Caminho, mas mais lentamente, se não fosse o calor..mas tenho de caminhar..
Desisto..ninguém olha para mim, todos se afastam de mim..tenho fome e sede, já nem quero olhar para mais nenhuma janela e fazer de conta que comi muito e estou de barriga cheia.
Entrei num local sossegado...encontrei um refúgio, debaixo de um carro..assim ninguém olha para mim e eu não acalento esperança de olhar para ninguém..desisto.
Oferecem-me comida e àgua.. não saio debaixo do carro, estranha oferta..é melhor não sair! sou educada e agradeço..ouvi dizer que sou simpática, pena não ter um lar.
Segui viagem. longa e a meio do caminho entro num segundo carro..e disseram-me que estava em Lisboa.
Chego e entro numa casa, faz-me lembrar uma daquelas que tanto olhava naqueles invernos gelados, só que sempre tinha olhado do lado de fora..mas agora entro mesmo.
Uma mão que me afaga e tenta livar-me do meu casaco de pelo que tanto me sufoca.....as minhas costas já sentem um pouco de ar.

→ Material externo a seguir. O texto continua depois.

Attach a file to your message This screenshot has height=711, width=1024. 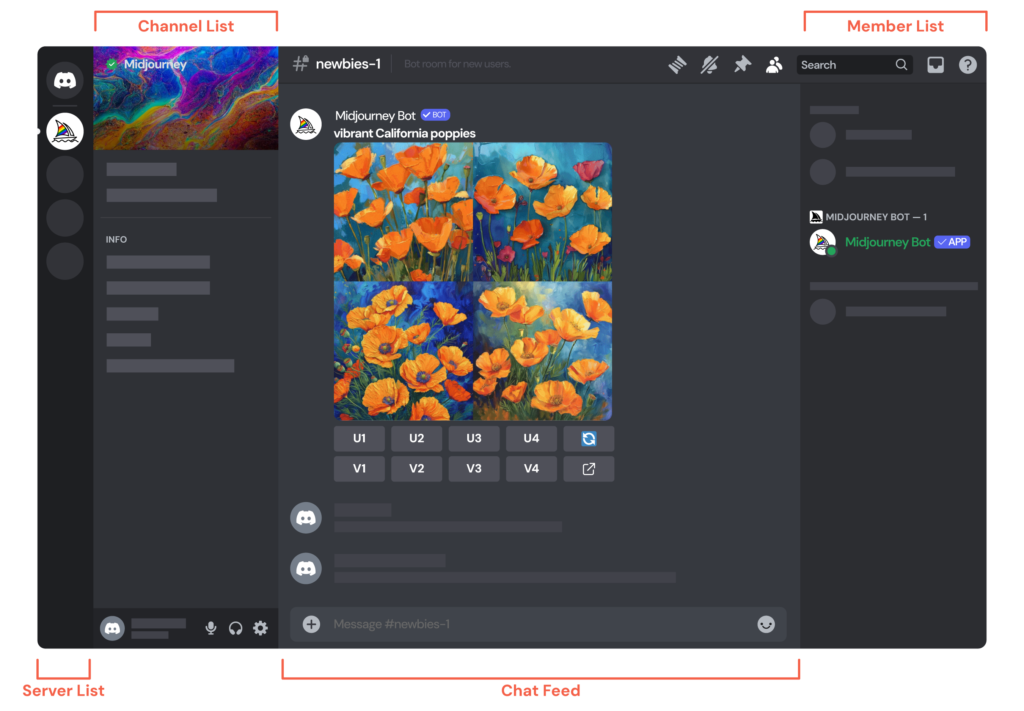click(x=310, y=624)
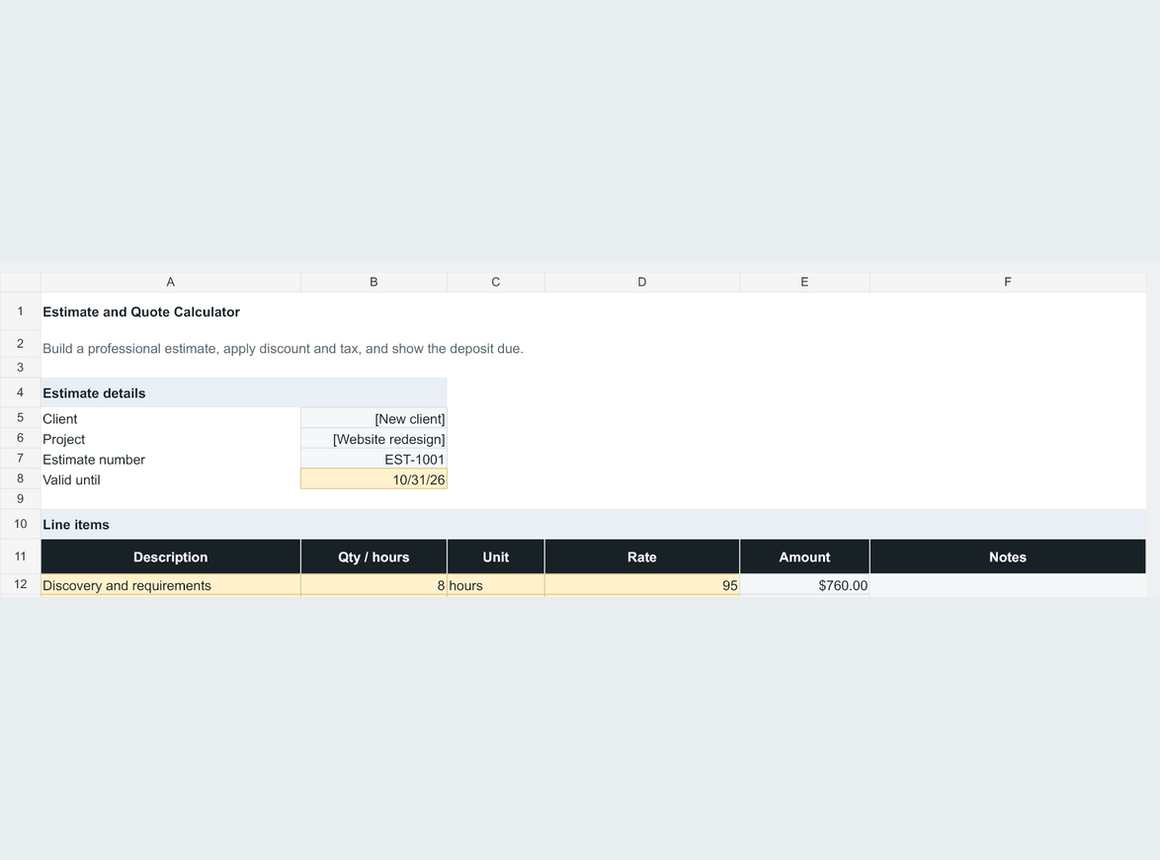Select column D header
Screen dimensions: 1160x860
coord(642,282)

Um dia complicado pois ouço dizer que o meu casaco de “rastas do abandono” esconde muitos problemas
Não sei o que me aconteceu..mas deixei de ver , ouvir e sentir...mas quando acordei senti um alívio tão grande..senti o ar a acariciar a minha pele, a minha pele em chagas vivas..agora já percebia a razão de tanta comichão, de tanta dor no tempo que passei a caminhar na rua, mas até a dor deixei de sentir, e dormi finalmente numa das caminhas que tanto vi do lado de fora da janela....
Sonhei...fossem todas as noites assim, com uma caminha, com uma mão a acariciar até eu adormecer...mas não me lamento pois... finalmente olharam para mim."
Shami
A Shami foi ADOPTADA
Esta é a história da Shami, uma linda cadelinha que foi abandonada nas ruas do Porto mas esta história triste acabou, finalmente acabou, pois olharam para a Shami e assim a Shami hoje já dorme numa casa quentinha e a sua caminha é no quarto dos donos, embora muito provavelmente a cama dos donos passe a ser a dela.

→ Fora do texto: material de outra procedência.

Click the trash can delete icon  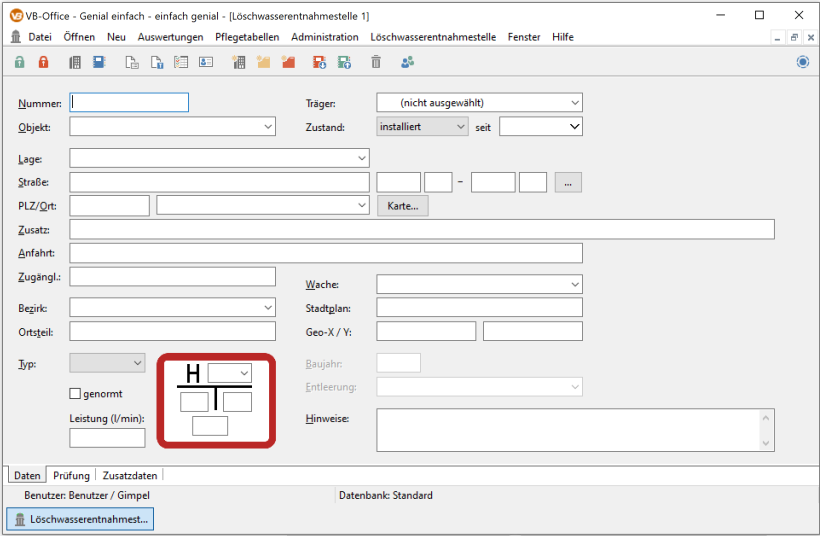376,62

Alguém se apaixonou pela Shami, visitou-a e desde esse dia manteve-se o contacto pois a Shami precisava de ser esterilizada antes de partir para uma nova vida.
A Shami foi esterilizada e a paixão manteve-se e hoje foi o grande dia para a Shami..o dia da sua adopção.

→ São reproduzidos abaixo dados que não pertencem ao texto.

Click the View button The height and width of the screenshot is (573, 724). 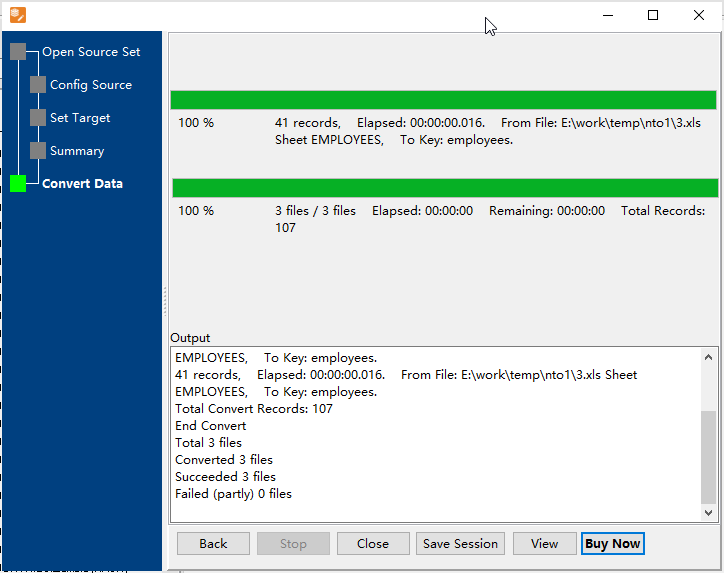tap(544, 544)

Fui a casa da família da Shami e gostei muito, já gostava muito da senhora, ficava conhecer o marido, pois já conhecia o filho.
São uma família muito responsável e afectiva e a sua adopção foi ponderada pois como me disseram " A Shami é o novo membro da nossa família e são decisões ponderadas, pois não é por um dia, é para uma vida!"
A Shami ía um pouco a tremer mas logo foi aliciada por uns biscoitos, conheceu o seu amiguito, um lindissimo gato branco pois ela´é muito sociável e meiga e assim não houve problemas, aliás, o gato, também muito meigo, só a desafiava para brincar.
Antes de a deixar deliciar-se no seu sonho de uma nova família, vi a Shami saltar para o sofá e lá ficou a ser mimada pelos seus donos.
Vamos a ver se corre tudo bem mas estou a torcer que sim pois a Shami merece tanto esta família, esperemos é que não ladre pois está num apartamento, mas vou falando com a senhora que acredita que vai correr tudo bem.
Gostei imenso desta família, pela persistência em adoptarem a Shami, pelos contactos que foram efectuando a saber dela até ser esterilizada, pelo forma como planearam tudo, pela afectividade que manifestam para com ela, por tudo o que foi dito.
Olhei para trás e vi uma Shami a abanar a sua caudita, finalmente a Shami tem o seu sonho realizado..uma caminha quente, uma casinha, uma família.
A todos que ajudaram a Shami, acreditaram nela, um meu muito muito obrigado e não posso deixar de elogiar a Vive pela forma como se dedicou à Shami. Fica aqui o recado da senhora para a Vive " venha-a visitar!
Tocou-me muito esta adopção..a cadelinha do Porto que vivia debaixo de um carro....
Logo que possa serão divulgadas as fotos deste dia tão especial na vida da Shami.
Taro
Como em qualquer adopção, caso haja algum problema, serei logo contactada embora esta semana eu também vá contactando.
Por decisão dos donos, a Shami irá continuar a ser seguida pelo médico que a esterilizou.
PS : a senhora das botas vermelhas ( o capuchinho vermelho) é hoje a sua dona.